Input material: Begin
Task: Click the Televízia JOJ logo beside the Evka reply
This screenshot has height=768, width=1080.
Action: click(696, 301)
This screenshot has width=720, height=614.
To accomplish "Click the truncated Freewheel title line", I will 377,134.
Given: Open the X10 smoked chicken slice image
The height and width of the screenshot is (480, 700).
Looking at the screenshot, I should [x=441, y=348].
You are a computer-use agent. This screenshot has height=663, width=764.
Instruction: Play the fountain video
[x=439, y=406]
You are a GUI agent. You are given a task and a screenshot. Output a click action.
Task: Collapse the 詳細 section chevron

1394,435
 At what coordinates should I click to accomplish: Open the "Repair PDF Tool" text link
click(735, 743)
Input material: End
Input material: Begin
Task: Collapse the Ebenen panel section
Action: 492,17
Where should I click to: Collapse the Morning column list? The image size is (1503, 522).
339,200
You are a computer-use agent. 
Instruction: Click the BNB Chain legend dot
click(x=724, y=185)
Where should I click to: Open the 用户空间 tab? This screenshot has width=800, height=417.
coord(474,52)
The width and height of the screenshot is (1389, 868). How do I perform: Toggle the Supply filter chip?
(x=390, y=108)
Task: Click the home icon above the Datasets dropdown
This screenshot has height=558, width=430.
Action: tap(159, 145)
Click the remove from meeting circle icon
Input material: End
Input material: Begin
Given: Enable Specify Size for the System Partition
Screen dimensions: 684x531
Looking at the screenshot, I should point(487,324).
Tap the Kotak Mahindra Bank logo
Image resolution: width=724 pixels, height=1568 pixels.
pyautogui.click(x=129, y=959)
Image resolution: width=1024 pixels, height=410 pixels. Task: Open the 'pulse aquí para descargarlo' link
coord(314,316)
Input material: End
Transcribe the records above exactly, beginning at the line that contains "Where should I click to: Open" and ending with the line that contains "Click the remove from meeting circle icon", both included, and nothing else.

__Exercise output__.
Where should I click to: Open the 用户空间 tab? This screenshot has width=800, height=417.
coord(474,52)
The width and height of the screenshot is (1389, 868). How do I perform: Toggle the Supply filter chip?
(x=390, y=108)
Task: Click the home icon above the Datasets dropdown
This screenshot has height=558, width=430.
Action: tap(159, 145)
Click the remove from meeting circle icon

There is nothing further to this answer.